1. Click the Format menu, Styles, locate the style in the list, click to select it, then click “Insert”; or

2. Click the Styles drop-down on the formatting toolbar, locate the style in the list, and click to select it.

After applying the style, if you turn on Reveal Codes by pressing Alt F3 or clicking the View menu, Reveal codes, you should see codes for your style surrounding the text. Should you wish to remove the style, you can do so by deleting either of the two style codes (the first one turns the style on and the second one turns it off). Or, with your cursor somewhere within the paragraph, simply repeat either step 1 or step 2 above, but choose “[None]” from the list of styles.

For more about styles, visit WordPerfect Universe. There’s also lots of information on the topic on Barry MacDonnell’s WP Toolbox site; you can search both sites using simple search terms.

April 18, 2010 at 7:31 pm

Aligning text with Word’s “Click and Type” feature

In all recent versions of Word (since at least Word 2003), there is a handy little feature called “Click and Type.”

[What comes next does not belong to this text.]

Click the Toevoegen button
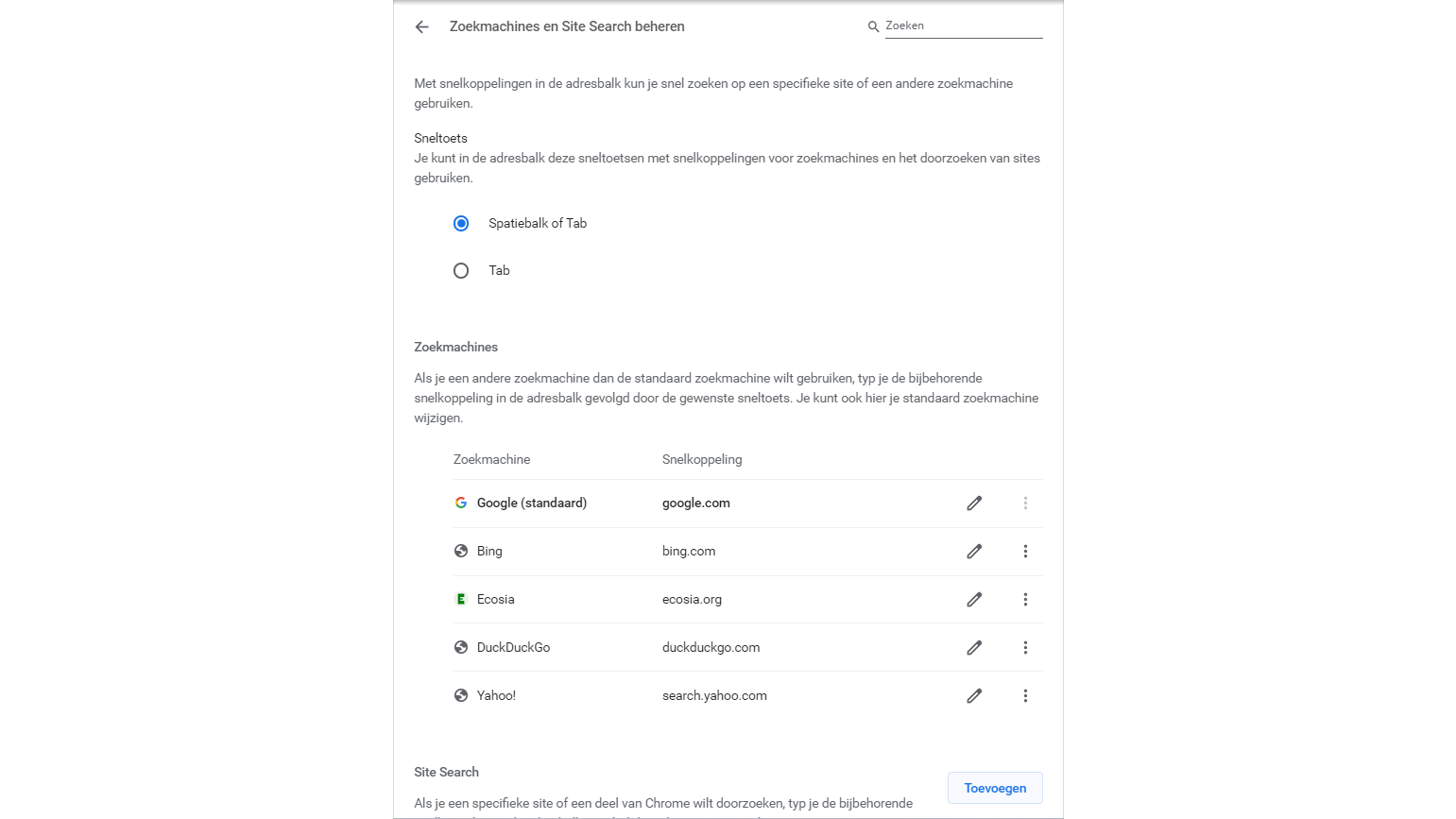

Similar to WordPerfect’s Shadow Cursor, Click and Type allows you to start typing anywhere in a blank document screen — i.e., not necessarily at the top left side — simply by double-clicking somewhere on the page.  And depending on where you double-click, the text will be left-aligned, center-aligned, or right-aligned.

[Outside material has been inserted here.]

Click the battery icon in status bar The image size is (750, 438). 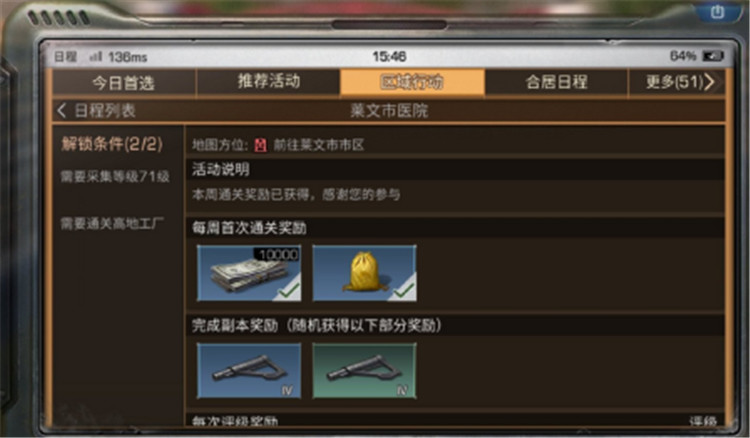713,56
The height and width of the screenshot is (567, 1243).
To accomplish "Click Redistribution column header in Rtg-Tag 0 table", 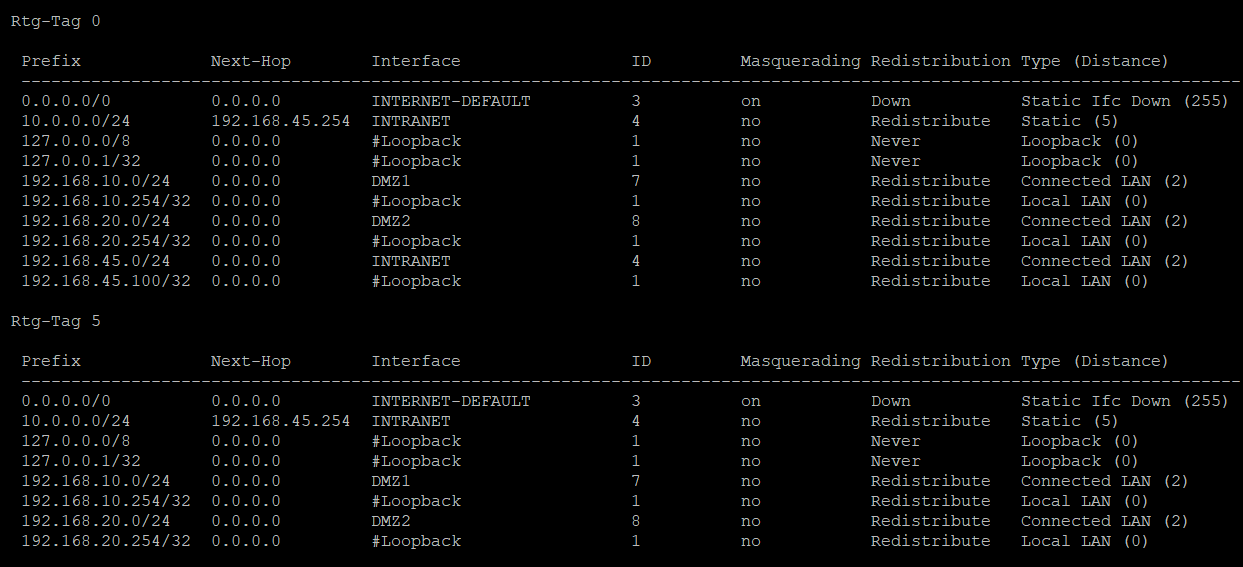I will (x=940, y=61).
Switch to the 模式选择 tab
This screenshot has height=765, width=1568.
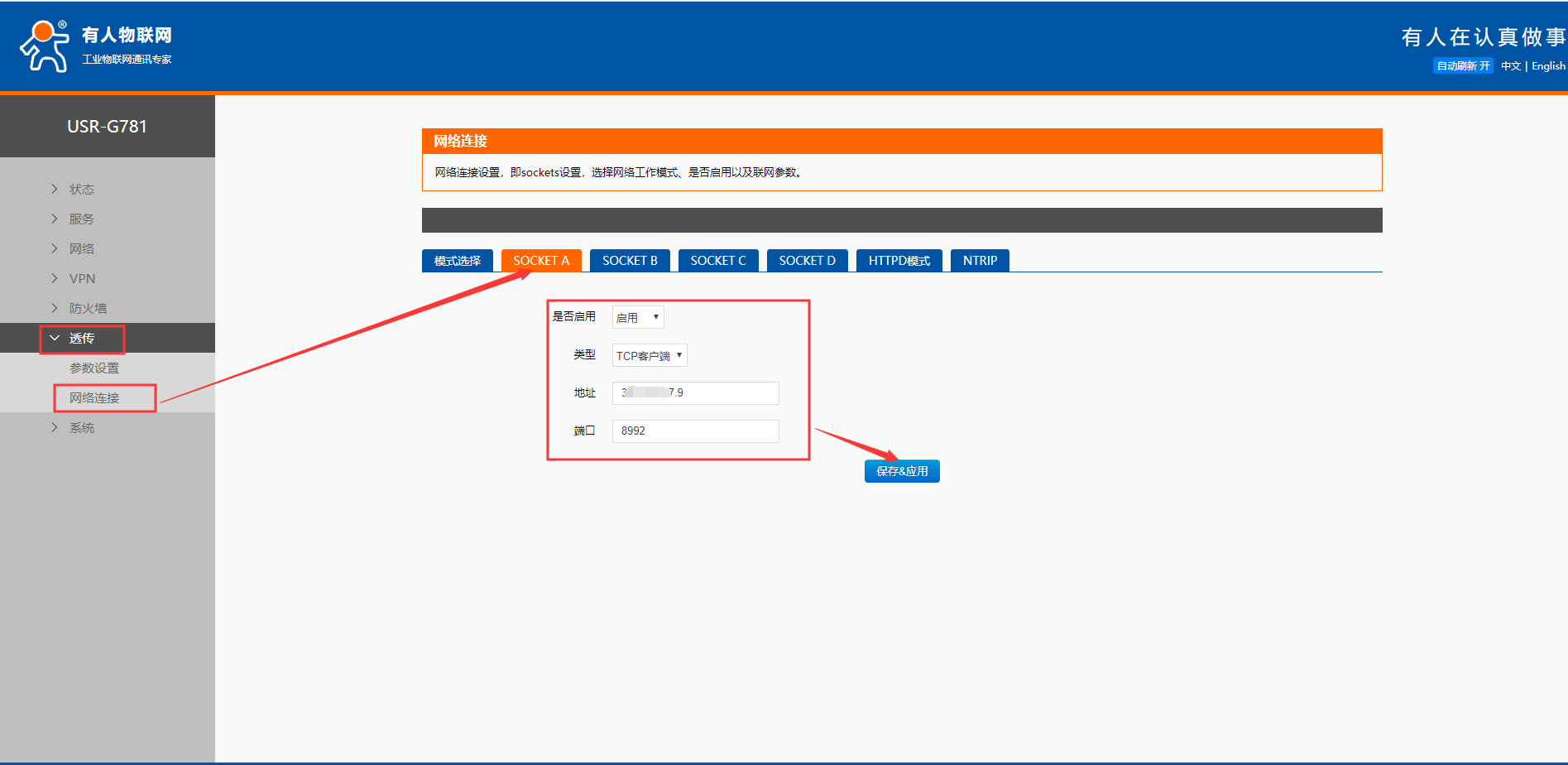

You read that correctly. If you position the cursor at the horizontal center of a line and double-click, any text you type there will be centered.  If you position the cursor at the right margin and double-click, any text you type will be right-aligned.

You can preview how text will be aligned at any given point in the document by observing the mouse pointer, which turns into an I-beam pointer “shadowed” by several lines.  When the lines are centered below the I-beam pointer (resembling the Center Justification icon), text will be center-justified.  When the lines fly out to the left from the I-beam pointer (resembling the Right-Justification icon), text will be right-justified.  And when the lines fly out to the right from the I-beam pointer (resembling the Left Justification Icon) — well, you get the idea.

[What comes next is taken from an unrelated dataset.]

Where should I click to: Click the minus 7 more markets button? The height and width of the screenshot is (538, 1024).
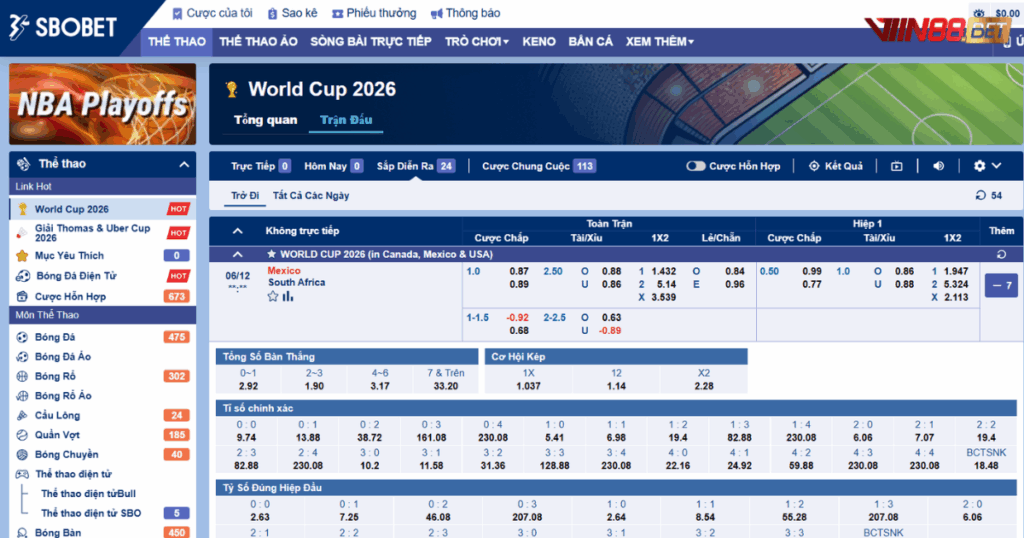click(x=1001, y=286)
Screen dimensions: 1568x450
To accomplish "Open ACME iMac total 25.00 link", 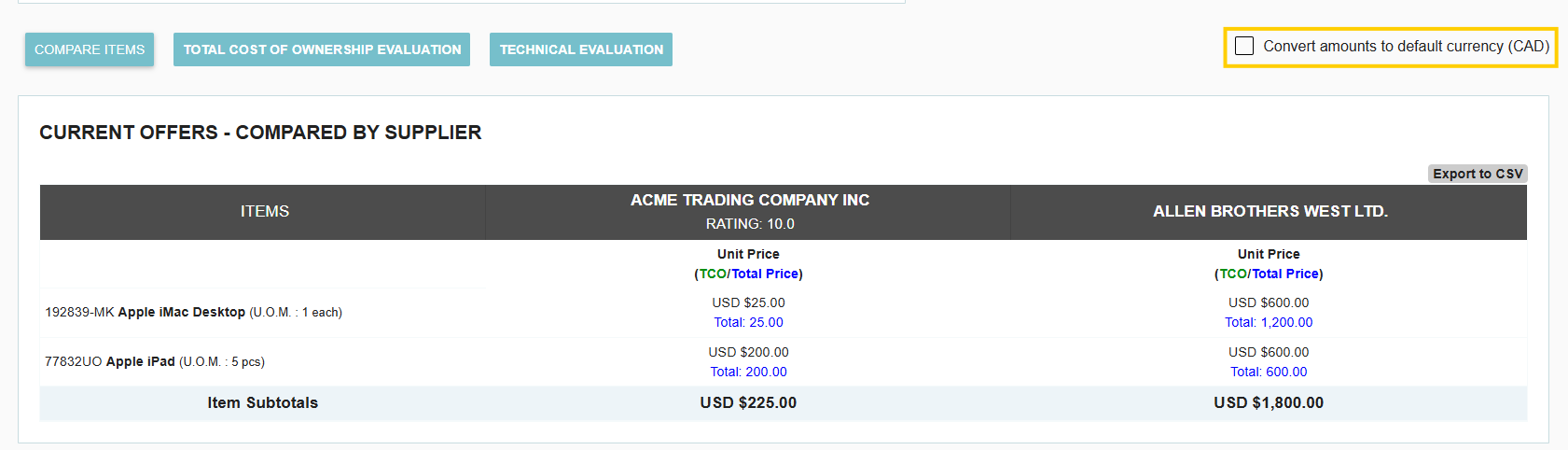I will (748, 322).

After you have double-clicked within the document, you might notice (if you happen to glance at the horizontal Ruler) that Word has inserted left, center, and/or right tabs (depending on where you double-clicked).  In effect, you have changed the tab settings of the paragraph that your cursor is in.  

Keep in mind that paragraph formatting codes, including tab settings, are stored in the paragraph symbol (pilcrow) at the end of a particular paragraph and get copied to the next paragraph when you press the Enter key.  Thus, when you finish typing and press Enter, the following paragraph will inherit the same tab settings, including any center and right tabs you inserted in the first paragraph. If in fact you set a center tab and a right tab in the first paragraph, you’ll be able to type text at the left margin in the new paragraph, then simply press the Tab key once to move the cursor to the center of the line and type some centered text, and then press Tab again to move the cursor to the right margin and type some right-aligned text.

If the Click and Type feature doesn’t seem to be working on your machine, it’s possible that it has been disabled in the Word Options.  (It’s enabled by default.)  In Word 2003, you can enable or disable the feature by clicking the Tools menu, Options, Edit tab, then navigating to the bottom of the tab and checking or unchecking the “Enable click and type” box. In Word 2007, click the Office button, Word Options, Advanced; the “Enable click and type” checkbox is at the very bottom of the “Editing options.”  In Word 2010, click the File Tab, Options, Advanced, and look toward the bottom of the “Editing options” section.  Remember to click “OK” in order to save your settings.

According to Microsoft, Click and Type works in most blank areas of a document, but isn’t available from within a bulleted or numbered list, multiple columns, indents, or graphics that use top or bottom text wrapping.  In my tests, the feature seems to function within headers and footers (once you have gone into a header or footer editing screen).

Note that Click and Type is available only in Print Layout and Web Layout views, not in Normal / Draft, Outline, or Full Reading view.